Language, in any form, is a divine tool, a bridge between the tangible and the ineffable. Not a territory, yet powerful enough to change us to the core, trigger emotional storms or religious experiences.
From the creation dance of Lord Shiva, threading the Garland of Letters that constitute the universe, to the multidimensional vector space of word embeddings, the divine essence of language unravels. The dance continues, inside the boney rigs of A100 industrial-grade GPUs, into realms we are just beginning to imagine.
Thank you for staying with me, hope you enjoyed this content and if you made it this far, please hit that little <3 at the bottom and let me know your thoughts!
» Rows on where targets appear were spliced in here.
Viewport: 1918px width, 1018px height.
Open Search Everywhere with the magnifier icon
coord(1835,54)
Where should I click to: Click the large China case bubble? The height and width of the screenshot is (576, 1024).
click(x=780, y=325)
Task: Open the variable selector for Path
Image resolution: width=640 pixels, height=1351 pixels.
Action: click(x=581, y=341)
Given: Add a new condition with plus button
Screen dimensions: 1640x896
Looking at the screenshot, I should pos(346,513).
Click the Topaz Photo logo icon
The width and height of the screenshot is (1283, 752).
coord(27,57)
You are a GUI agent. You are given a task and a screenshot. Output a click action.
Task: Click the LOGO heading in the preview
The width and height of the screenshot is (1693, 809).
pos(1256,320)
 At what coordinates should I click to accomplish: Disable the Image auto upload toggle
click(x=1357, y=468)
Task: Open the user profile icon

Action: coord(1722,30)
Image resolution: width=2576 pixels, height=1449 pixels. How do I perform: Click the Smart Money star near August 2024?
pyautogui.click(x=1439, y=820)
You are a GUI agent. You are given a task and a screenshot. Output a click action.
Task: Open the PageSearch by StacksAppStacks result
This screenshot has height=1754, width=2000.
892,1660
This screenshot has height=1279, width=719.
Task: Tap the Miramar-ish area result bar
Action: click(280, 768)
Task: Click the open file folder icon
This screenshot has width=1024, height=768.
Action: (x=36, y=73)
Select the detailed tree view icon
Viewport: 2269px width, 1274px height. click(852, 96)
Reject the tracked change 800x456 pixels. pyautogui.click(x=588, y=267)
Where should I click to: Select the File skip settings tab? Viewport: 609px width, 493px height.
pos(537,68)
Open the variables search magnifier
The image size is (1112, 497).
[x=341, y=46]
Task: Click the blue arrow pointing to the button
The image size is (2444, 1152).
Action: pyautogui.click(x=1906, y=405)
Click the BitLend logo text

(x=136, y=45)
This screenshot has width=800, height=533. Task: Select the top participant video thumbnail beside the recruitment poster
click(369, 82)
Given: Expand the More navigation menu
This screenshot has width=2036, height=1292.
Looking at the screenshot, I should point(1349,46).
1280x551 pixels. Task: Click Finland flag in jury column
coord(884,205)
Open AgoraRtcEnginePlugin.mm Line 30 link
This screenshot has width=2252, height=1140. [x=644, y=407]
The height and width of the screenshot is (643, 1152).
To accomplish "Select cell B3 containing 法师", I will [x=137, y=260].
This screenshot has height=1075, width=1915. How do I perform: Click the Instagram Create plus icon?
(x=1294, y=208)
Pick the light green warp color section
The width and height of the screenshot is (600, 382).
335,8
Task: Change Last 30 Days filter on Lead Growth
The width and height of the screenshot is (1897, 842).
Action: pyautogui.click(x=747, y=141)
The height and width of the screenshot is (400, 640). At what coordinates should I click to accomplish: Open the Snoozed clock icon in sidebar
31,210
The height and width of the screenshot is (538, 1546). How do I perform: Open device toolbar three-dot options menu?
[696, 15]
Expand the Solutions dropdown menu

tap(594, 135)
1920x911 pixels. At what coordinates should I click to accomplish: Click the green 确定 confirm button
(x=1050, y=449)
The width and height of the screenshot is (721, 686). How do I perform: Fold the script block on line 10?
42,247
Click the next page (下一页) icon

And if you want to catch the follow-up, and possibly some moody ramblings that I occasionally post in between, it’s here:
Anyone who uses an Animorphs slide is worthy of attention. I love the way thee describes the digital mind as 'inside the boney rigs of A100 industrial-grade GPUs, into realms we are just beginning to imagine.'. This is exactly it, a digital imagination; a reflection viewed on a Liquid Crystal Display, which in turn becomes imagination, like a feedback loop.
Love it and excited to see where you take this! My only feedback is that the use of the word "token" here: "This chain of letters is then run through a simple neural layer that takes each token and encodes it into a list of numbers called word embedding." might be confusing to someone that isn't already familiar with tokenization, even though that's what you are describing. "Token" isn't used prior to this, or after, and might lack context.